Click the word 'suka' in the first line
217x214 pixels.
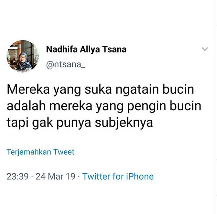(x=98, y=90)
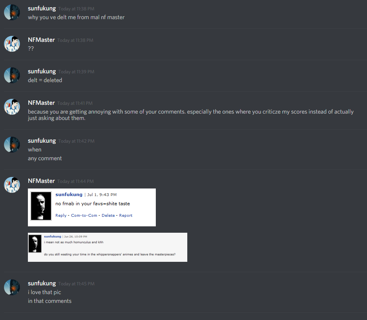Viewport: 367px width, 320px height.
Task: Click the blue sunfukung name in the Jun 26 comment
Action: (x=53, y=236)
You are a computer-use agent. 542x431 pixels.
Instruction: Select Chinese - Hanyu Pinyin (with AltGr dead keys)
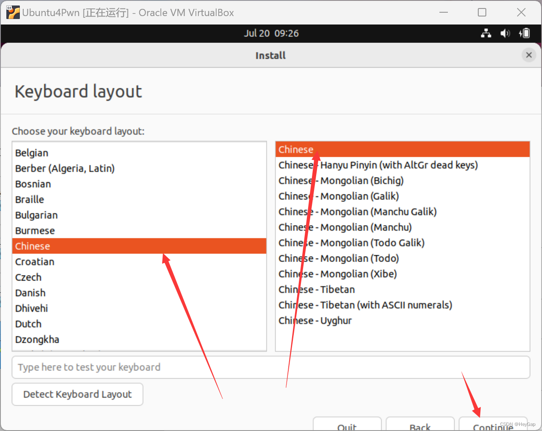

--

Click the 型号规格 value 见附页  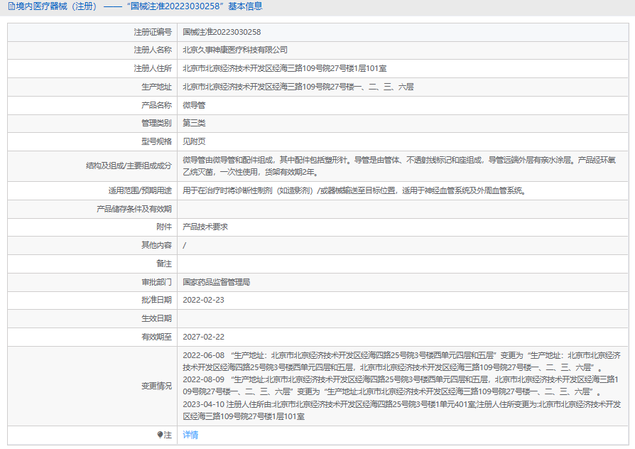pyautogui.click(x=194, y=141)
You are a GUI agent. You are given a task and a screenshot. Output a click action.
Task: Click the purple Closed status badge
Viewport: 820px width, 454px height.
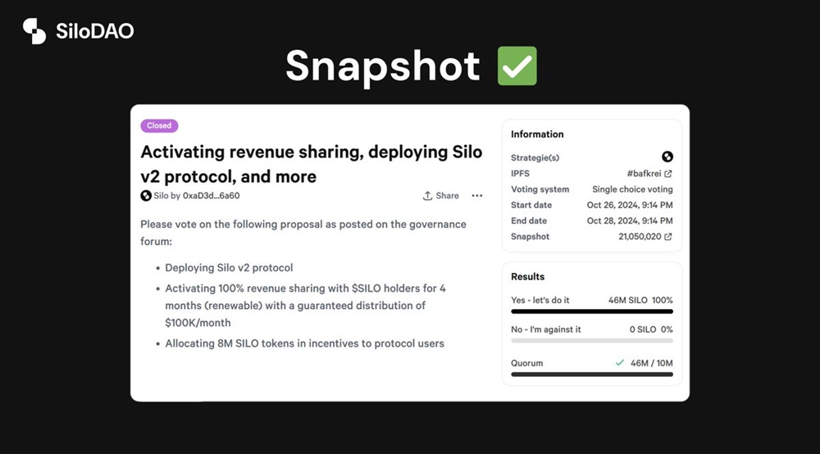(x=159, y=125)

Task description: Repeat exactly the lines above, from the line that contains "Click the word 'suka' in the first line" down through the line that contains "Instruction: Select Chinese". Include both of those lines and none of the pictures.

Response area:
Click the word 'suka' in the first line
217x214 pixels.
(x=98, y=90)
Viewport: 367px width, 320px height.
Task: Click the blue sunfukung name in the Jun 26 comment
Action: (x=53, y=236)
You are a computer-use agent. 542x431 pixels.
Instruction: Select Chinese - Hanyu Pinyin (with AltGr dead keys)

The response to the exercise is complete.